No que tange operacionalização do Seis Sigma a literatura apresenta o modelo DMAIC (DefineMeasureAnalyzeImproveControl), o qual foi desenvolvido com base no ciclo PDCA (PlanDoCheckAction) proposto por Willian Edward Deming. Conforme Rotondaro (2002), o modelo está centrado na identificação dos problemas base para a seleção dos projetos (Define) a serem executados; na coleta de dados (Measure) de forma honesta, visando identificar o desempenho atual do processo; na determinação das causas dos problemas (Check) que leva à análise das causas; na formulação de ações de melhoria que incide na melhoria do processo (Action); e na consolidação e manutenção das melhorias, reportando a manter o processo sob controle (Control).

2.2 Lean Manufacturing

Segundo Ghinato (1996) o Sistema Toyota de Produção (Toyota Production System – STP) tem sido atualmente, referenciado como "Sistema de Produção Enxuta" (ou Lean Manufacturing). O termo "Lean" foi cunhado originalmente no livro "A Máquina que Mudou o Mundo" de Womack, Jones e Roos (1992), como resultado de um amplo estudo sobre a indústria automobilística mundial realizada pelo MIT (Massachusetts Institute of Technology, EUA), no qual foram apontadas as vantagens no uso do STP. O estudo evidenciou, entre outras questões, que o STP proporcionava expressivas diferenças em relação à produtividade, qualidade, desenvolvimento de produtos e explicava o sucesso da indústria japonesa na época.

Os princípios básicos de construção do Sistema Toyota de Produção segundo Antunes et al. (2008) são: (i) Mecanismo da Função Produção; (ii) o princípio do não custo; e (iii) as perdas nos sistemas produtivos. No Mecanismo da Função Produção (Figura 1), Shingo (1996) define o sistema de produção como uma rede funcional de processos e operações. Os processos são caracterizados como a transformação de matérias-primas em produtos e as operações são as ações que executam essas transformações. A análise do processo examina o fluxo de material ou produto, durante a transformação da matéria-prima no sistema de produção; a análise das operações examina o trabalho realizado sobre os produtos pelo trabalhador e pelas máquinas.

FIGURA 1 – Estrutura da Produção. Fonte: Shingo (1996).

Antunes et al. (2008) definem a função processo como o fluxo de materiais ou produtos em diferentes estágios de produção, onde se observa a transformação das matérias primas em produtos acabados. Por sua vez, a função operação é definida como a análise dos diferentes estágios, onde os trabalhadores e os recursos encontram-se relacionado ao longo de uma jornada de trabalho. Ao estudar um determinado sistema de produção, devem ser identificados os fluxos de materiais ou produtos (processo) do fluxo de trabalho (operações) e então analisá-los separadamente.
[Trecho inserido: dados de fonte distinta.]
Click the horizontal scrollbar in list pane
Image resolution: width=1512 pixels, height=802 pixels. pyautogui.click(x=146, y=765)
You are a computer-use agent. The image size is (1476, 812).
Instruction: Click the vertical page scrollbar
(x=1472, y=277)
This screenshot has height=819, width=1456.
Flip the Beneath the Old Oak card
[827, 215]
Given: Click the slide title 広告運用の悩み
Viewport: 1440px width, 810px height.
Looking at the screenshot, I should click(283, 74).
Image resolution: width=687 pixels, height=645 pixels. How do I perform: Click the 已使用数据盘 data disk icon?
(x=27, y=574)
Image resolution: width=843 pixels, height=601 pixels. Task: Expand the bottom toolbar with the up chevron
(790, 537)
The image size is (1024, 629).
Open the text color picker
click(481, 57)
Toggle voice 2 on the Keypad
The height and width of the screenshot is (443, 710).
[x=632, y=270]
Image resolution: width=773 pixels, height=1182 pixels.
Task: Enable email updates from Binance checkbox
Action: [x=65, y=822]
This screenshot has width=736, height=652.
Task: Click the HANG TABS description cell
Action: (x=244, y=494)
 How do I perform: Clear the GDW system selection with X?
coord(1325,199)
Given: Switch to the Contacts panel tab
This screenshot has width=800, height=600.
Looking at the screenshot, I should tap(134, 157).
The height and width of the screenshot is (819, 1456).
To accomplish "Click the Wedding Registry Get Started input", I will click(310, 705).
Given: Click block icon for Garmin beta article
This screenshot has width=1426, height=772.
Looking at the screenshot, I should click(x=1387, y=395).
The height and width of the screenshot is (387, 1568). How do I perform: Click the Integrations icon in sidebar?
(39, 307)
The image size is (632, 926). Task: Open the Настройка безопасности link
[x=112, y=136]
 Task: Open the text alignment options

Referente ao principio do 'não custo' Shingo (1996) relata que os produtores devem deixar que o mercado determinar o preço dos produtos. Assim sendo, a principal maneira de aumentar os lucros neste contexto, ocorre através da redução dos custos e, para se alcançar a redução dos custos, é necessária a eliminação total das perdas do sistema de produção (SHINGO, 1996).

Ao focalizar exclusivamente as perdas, segundo Antunes et al. (2008) e  Bornia (2002), perdas são conceituadas como operações ou movimentos desnecessários que geram custos e não agregam valor e, portanto, devem ser eliminados do sistema, tais como: esperas, transportes de materiais para locais intermediários, estocagem de material em processo, entre outros. O STP identifica sete tipos de perdas a seguir apresentadas que são: Perda por super-produção; Perda por espera; Perda por transporte; Perda no processamento em si; Perda por estoque; Perda por movimentação; e Perda por fabricação de produtos defeituosos. Sob este enfoque, Liker (2005) apresenta um tipo de perda denominada 'desperdício da criatividade dos funcionários' que diz respeito à perda de tempo, idéias, habilidades, melhorias e oportunidades de aprendizagem por não envolver de maneira participativa ou então, escutar as sugestões dos funcionários. Roother e Shook (1998) sugerem adicionar a perda referente ao não aproveitamento das pessoas e das suas capacidades intelectuais e técnicas. Por fim, Pergher, Rodrigues e Lacerda (2011) apresentam o conceito 'Pergas' o qual faz referência à perda de Ganho Global (Teoria das Restrições) ocorrido pela má definição do mix de produtos.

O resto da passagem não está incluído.